Saved entries:
____________

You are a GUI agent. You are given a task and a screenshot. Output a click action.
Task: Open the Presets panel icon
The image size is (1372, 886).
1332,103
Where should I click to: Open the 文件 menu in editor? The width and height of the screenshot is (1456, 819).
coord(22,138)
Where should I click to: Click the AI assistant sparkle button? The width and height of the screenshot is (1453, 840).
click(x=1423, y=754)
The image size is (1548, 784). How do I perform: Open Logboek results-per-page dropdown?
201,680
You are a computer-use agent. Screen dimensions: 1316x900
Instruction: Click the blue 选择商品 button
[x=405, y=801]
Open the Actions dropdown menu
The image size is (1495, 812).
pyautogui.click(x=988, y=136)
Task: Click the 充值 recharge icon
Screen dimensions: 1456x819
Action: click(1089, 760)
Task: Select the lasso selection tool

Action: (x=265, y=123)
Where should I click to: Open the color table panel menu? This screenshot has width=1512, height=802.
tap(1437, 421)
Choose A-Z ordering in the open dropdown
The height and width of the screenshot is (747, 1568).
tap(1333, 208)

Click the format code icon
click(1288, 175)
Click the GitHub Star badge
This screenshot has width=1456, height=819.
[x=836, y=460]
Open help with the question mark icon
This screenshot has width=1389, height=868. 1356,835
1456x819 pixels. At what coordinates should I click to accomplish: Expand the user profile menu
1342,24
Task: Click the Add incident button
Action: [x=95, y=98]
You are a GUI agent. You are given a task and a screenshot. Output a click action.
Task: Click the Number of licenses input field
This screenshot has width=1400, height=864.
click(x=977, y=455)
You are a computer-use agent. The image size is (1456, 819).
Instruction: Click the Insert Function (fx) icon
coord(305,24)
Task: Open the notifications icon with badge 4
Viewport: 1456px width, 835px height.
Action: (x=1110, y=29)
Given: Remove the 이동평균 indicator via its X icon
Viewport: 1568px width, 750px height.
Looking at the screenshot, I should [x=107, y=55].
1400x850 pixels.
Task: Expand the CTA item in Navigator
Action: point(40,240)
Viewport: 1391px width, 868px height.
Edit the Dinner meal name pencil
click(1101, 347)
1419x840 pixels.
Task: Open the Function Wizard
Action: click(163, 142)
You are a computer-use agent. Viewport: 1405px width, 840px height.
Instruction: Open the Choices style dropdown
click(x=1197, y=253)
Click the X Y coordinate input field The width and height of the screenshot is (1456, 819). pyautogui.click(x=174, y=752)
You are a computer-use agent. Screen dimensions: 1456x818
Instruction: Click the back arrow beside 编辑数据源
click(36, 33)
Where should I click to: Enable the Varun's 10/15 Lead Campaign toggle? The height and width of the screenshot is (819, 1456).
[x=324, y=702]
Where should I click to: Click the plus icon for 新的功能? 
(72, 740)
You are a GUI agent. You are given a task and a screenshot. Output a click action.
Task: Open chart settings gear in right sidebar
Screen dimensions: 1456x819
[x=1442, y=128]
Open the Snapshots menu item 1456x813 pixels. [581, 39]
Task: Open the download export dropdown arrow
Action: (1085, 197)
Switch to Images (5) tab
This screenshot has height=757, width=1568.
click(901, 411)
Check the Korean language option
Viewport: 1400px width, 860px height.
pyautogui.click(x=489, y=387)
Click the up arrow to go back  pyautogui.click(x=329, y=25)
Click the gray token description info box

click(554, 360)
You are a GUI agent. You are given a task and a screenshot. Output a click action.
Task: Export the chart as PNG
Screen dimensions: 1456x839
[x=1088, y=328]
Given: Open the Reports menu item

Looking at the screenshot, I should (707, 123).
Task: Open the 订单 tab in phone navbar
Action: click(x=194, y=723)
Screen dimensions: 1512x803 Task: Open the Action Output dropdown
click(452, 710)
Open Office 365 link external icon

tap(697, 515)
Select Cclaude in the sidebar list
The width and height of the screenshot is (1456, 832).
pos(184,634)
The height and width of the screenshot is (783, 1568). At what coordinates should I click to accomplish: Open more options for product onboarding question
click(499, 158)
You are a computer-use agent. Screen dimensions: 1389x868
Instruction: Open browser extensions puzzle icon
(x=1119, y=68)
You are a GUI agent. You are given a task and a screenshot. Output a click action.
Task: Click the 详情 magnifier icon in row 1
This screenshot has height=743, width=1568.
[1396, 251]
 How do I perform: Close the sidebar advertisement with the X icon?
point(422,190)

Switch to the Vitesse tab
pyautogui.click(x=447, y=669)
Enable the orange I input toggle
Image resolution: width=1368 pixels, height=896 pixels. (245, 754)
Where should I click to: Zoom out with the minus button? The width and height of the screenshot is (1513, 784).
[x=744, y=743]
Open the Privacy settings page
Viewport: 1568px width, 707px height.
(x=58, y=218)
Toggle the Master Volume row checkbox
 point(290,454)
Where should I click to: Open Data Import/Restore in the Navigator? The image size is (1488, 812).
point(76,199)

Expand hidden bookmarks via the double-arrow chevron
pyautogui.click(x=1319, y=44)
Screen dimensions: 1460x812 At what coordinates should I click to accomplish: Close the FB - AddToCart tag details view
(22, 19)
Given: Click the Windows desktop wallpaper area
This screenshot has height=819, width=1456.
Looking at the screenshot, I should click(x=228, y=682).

____________

Filter on the word "chart": copy each matching line from the entries above.

Written solution:
Task: Open chart settings gear in right sidebar
Task: Export the chart as PNG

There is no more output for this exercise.